This function returns the Levenshtein-Distance between
the two argument strings or -1, if one of the argument
strings is longer than the limit of 255 characters (255
should be more than enough for name or dictionary comparison,
and nobody serious would be doing genetic analysis with
PHP).
The Levenshtein distance is defined as the minimal
number of characters you have to replace, insert or delete to
transform str1 into str2. The complexity of the
algorithm is O(m*n), where n and m are the
length of str1 and str2 (rather good when compared
to
similar_text(), which is O(max(n,m)**3), but still
expensive).
In its simplest form the function will take only the two
strings as parameter and will calculate just the number of
insert, replace and delete operations needed to transform str1 into str2.
A second variant will take three additional parameters
that define the cost of insert, replace and delete
operations. This is more general and adaptive than variant
one, but not as efficient.
The third variant (which is not implemented yet) will be
the most general and adaptive, but also the slowest
alternative.

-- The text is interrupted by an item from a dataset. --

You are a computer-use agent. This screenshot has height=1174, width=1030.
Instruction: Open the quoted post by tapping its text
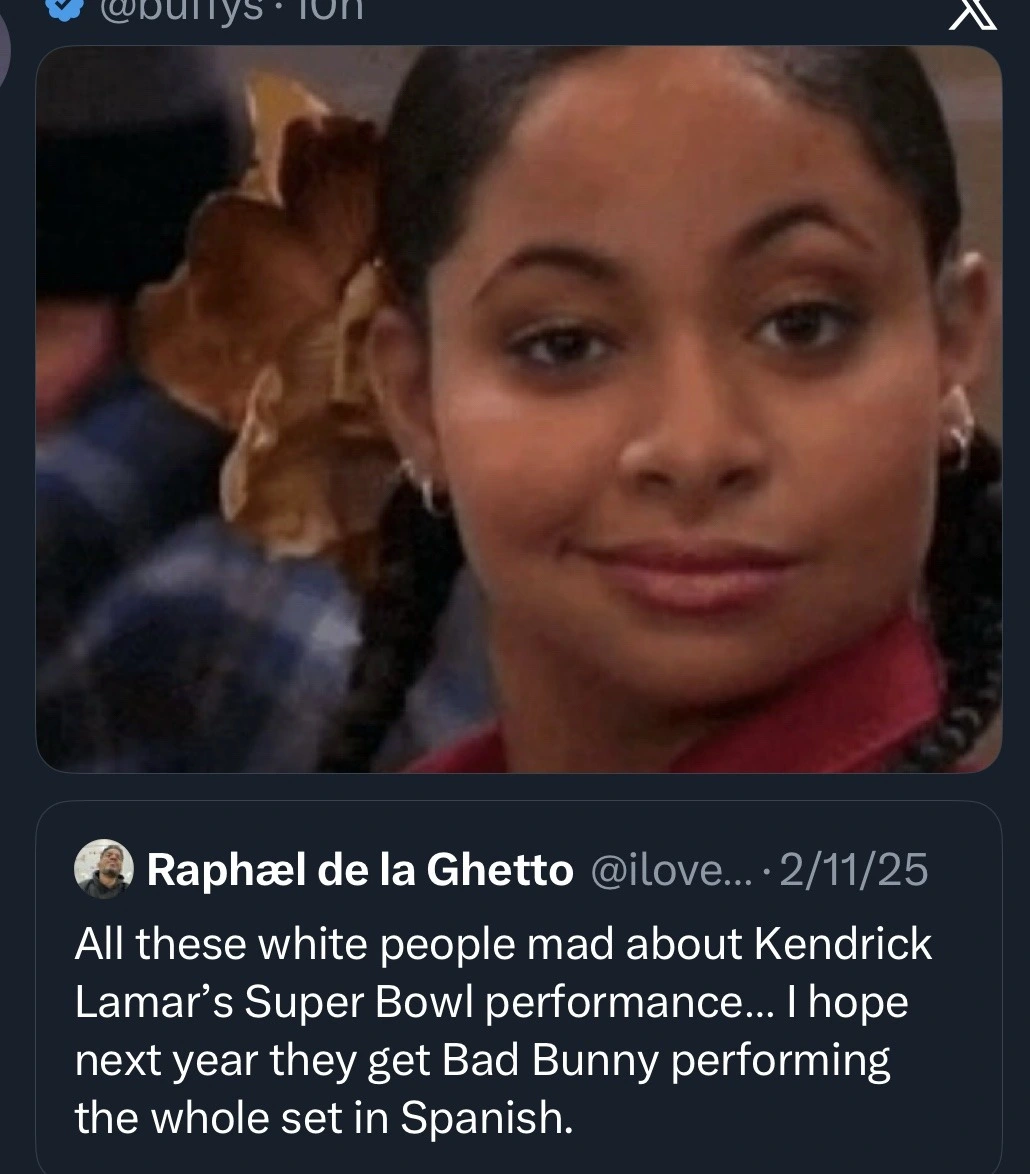500,1030
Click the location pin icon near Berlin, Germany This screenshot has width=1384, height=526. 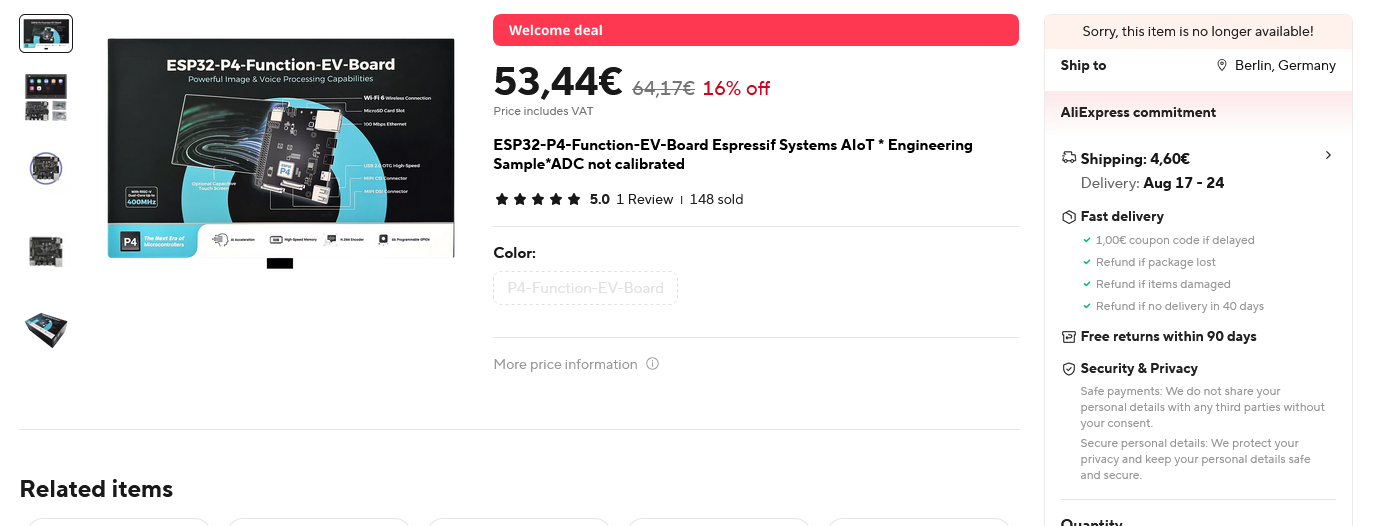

It will call a user-supplied function that will
determine the cost for every possible operation.
The user-supplied function will be called with the
following arguments:
operation to apply: 'I', 'R' or 'D'
The user-supplied function approach offers the
possibility to take into account the relevance of and/or
difference between certain symbols (characters) or even the
context those symbols appear in to determine the cost of
insert, replace and delete operations, but at the cost of
losing all optimizations done regarding cpu register
utilization and cache misses that have been worked into the
other two variants.
See also soundex(),
similar_text(), and
metaphone().